We sincerely appreciate your suggestions for improving the comparability of the results in our manuscript, which will make it stronger! Our results allow for fair comparisons with other models.
Since all datasets used in our study, including their variants, are derived from MIMIC-CXR [e] and strictly adhere to the official splits, no additional text augmentation was applied to the train/valid/test sets. Furthermore, as noted in Appendix A.2 (line 891), prior image selection also follows the official labels, selecting only from within each respective split, which ensures that temporal information is not leaked.
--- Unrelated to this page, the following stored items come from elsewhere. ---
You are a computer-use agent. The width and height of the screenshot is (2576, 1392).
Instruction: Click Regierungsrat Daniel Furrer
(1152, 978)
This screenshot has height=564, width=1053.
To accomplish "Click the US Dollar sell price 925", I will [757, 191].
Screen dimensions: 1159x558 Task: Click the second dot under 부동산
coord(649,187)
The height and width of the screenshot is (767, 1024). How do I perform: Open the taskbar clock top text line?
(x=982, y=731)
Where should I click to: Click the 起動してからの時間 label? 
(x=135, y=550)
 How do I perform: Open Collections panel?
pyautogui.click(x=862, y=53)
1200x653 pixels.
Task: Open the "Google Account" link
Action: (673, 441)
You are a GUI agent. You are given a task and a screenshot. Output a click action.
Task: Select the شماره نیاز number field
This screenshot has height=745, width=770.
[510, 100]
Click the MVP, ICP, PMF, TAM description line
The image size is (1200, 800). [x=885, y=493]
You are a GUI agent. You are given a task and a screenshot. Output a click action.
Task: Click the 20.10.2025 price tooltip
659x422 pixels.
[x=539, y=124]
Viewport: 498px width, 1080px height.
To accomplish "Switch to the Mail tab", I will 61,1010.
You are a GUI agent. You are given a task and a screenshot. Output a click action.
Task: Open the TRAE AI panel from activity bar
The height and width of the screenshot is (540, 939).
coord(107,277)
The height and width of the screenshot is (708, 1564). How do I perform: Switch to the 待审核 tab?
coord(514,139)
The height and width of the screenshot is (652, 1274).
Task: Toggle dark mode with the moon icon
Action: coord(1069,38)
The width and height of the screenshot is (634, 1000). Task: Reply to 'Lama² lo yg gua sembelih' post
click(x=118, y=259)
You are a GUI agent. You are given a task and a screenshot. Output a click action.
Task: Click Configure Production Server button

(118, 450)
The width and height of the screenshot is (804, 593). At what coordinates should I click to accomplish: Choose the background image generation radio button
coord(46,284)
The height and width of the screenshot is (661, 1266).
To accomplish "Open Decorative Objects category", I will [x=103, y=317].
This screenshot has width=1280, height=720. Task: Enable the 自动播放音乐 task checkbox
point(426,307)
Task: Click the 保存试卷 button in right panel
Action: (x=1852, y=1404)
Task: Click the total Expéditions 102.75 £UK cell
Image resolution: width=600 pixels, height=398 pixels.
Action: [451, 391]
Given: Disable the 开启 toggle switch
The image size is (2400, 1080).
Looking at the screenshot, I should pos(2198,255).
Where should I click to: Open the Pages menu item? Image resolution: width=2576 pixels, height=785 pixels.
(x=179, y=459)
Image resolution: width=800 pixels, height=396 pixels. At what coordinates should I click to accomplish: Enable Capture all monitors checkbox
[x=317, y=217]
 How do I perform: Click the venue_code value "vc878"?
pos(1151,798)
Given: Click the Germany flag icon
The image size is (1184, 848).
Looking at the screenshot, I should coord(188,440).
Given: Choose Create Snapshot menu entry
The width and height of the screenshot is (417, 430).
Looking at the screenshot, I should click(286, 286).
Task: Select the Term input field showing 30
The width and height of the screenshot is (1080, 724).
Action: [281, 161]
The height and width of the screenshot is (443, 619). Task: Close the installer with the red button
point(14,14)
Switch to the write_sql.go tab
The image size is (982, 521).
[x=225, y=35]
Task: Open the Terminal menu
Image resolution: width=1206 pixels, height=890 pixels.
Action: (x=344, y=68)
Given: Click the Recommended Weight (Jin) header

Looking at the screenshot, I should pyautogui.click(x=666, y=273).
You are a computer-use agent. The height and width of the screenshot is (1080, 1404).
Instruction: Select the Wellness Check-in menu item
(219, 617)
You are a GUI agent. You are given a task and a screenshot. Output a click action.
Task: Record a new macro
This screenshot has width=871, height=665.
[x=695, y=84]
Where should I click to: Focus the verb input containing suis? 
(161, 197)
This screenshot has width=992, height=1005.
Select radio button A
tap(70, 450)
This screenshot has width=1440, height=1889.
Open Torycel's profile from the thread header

This setup ensures that our approach enables fair comparisons with other models.
As mentioned in Section 3.1 (line 267), for multimodal large language models (MLLMs), the first phase of alignment requires substantially larger and broader datasets compared to the fine-tuning stages in the second or third phases. Among the models we compared, several followed similar practices.
- LLaVA-Rad [a], in the first phase, used additional data from CXR-697K, which includes sources like CheXpert, BraX, MIMIC-CXR, and PadChest (notably, PadChest is a Spanish-language dataset).
- Med-PaLM [b], as a foundation model, utilised even more external data, including radiology-focused datasets such as VQA-RAD and Slake-VQA.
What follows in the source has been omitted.